| Invoerregels |

● ● ●

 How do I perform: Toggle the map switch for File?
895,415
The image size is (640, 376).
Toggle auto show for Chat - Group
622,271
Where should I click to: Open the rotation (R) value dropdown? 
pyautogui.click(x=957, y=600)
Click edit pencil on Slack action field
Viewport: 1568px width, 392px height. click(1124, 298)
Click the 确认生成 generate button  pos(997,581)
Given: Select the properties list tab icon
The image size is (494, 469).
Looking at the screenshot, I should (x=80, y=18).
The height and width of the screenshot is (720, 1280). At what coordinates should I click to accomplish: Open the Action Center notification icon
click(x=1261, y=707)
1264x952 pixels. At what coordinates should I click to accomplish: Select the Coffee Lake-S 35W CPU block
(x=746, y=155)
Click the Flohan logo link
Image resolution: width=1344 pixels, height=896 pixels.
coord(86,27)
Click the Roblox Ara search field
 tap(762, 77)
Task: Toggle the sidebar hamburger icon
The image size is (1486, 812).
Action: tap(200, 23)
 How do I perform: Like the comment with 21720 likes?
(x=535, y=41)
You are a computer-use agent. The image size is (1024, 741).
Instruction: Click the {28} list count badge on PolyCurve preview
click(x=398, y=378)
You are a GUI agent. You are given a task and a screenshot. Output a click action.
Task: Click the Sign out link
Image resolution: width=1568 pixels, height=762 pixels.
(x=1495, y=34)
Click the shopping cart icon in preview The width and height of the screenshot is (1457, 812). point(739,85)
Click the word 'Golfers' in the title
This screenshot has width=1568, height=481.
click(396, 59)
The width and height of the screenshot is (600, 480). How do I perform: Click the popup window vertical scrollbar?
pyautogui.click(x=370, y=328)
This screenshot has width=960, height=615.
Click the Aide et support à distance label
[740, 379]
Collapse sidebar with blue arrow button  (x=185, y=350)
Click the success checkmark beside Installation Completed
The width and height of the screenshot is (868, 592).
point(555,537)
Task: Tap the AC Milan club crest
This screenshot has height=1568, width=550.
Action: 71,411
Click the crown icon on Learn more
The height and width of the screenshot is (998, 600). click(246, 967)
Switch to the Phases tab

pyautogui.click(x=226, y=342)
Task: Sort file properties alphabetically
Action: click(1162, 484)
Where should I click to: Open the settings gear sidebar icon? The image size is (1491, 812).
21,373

● ● ●

| Opdrachteisen |
Zet alle bovenstaande invoer om in een Markdown-tabel met de kolommen "Nummer" en "Invoerregel". Geef per regel een doorlopend volgnummer en de regel zelf, en laat lege regels weg.

| Uitwerking |
| Nummer | Invoerregel |
|---|---|
| 1 |  How do I perform: Toggle the map switch for File? |
| 2 | 895,415 |
| 3 | The image size is (640, 376). |
| 4 | Toggle auto show for Chat - Group |
| 5 | 622,271 |
| 6 | Where should I click to: Open the rotation (R) value dropdown?  |
| 7 | pyautogui.click(x=957, y=600) |
| 8 | Click edit pencil on Slack action field |
| 9 | Viewport: 1568px width, 392px height. click(1124, 298) |
| 10 | Click the 确认生成 generate button  pos(997,581) |
| 11 | Given: Select the properties list tab icon |
| 12 | The image size is (494, 469). |
| 13 | Looking at the screenshot, I should (x=80, y=18). |
| 14 | The height and width of the screenshot is (720, 1280). At what coordinates should I click to accomplish: Open the Action Center notification icon |
| 15 | click(x=1261, y=707) |
| 16 | 1264x952 pixels. At what coordinates should I click to accomplish: Select the Coffee Lake-S 35W CPU block |
| 17 | (x=746, y=155) |
| 18 | Click the Flohan logo link |
| 19 | Image resolution: width=1344 pixels, height=896 pixels. |
| 20 | coord(86,27) |
| 21 | Click the Roblox Ara search field |
| 22 |  tap(762, 77) |
| 23 | Task: Toggle the sidebar hamburger icon |
| 24 | The image size is (1486, 812). |
| 25 | Action: tap(200, 23) |
| 26 |  How do I perform: Like the comment with 21720 likes? |
| 27 | (x=535, y=41) |
| 28 | You are a computer-use agent. The image size is (1024, 741). |
| 29 | Instruction: Click the {28} list count badge on PolyCurve preview |
| 30 | click(x=398, y=378) |
| 31 | You are a GUI agent. You are given a task and a screenshot. Output a click action. |
| 32 | Task: Click the Sign out link |
| 33 | Image resolution: width=1568 pixels, height=762 pixels. |
| 34 | (x=1495, y=34) |
| 35 | Click the shopping cart icon in preview The width and height of the screenshot is (1457, 812). point(739,85) |
| 36 | Click the word 'Golfers' in the title |
| 37 | This screenshot has width=1568, height=481. |
| 38 | click(396, 59) |
| 39 | The width and height of the screenshot is (600, 480). How do I perform: Click the popup window vertical scrollbar? |
| 40 | pyautogui.click(x=370, y=328) |
| 41 | This screenshot has width=960, height=615. |
| 42 | Click the Aide et support à distance label |
| 43 | [740, 379] |
| 44 | Collapse sidebar with blue arrow button  (x=185, y=350) |
| 45 | Click the success checkmark beside Installation Completed |
| 46 | The width and height of the screenshot is (868, 592). |
| 47 | point(555,537) |
| 48 | Task: Tap the AC Milan club crest |
| 49 | This screenshot has height=1568, width=550. |
| 50 | Action: 71,411 |
| 51 | Click the crown icon on Learn more |
| 52 | The height and width of the screenshot is (998, 600). click(246, 967) |
| 53 | Switch to the Phases tab |
| 54 | pyautogui.click(x=226, y=342) |
| 55 | Task: Sort file properties alphabetically |
| 56 | Action: click(1162, 484) |
| 57 | Where should I click to: Open the settings gear sidebar icon? The image size is (1491, 812). |
| 58 | 21,373 |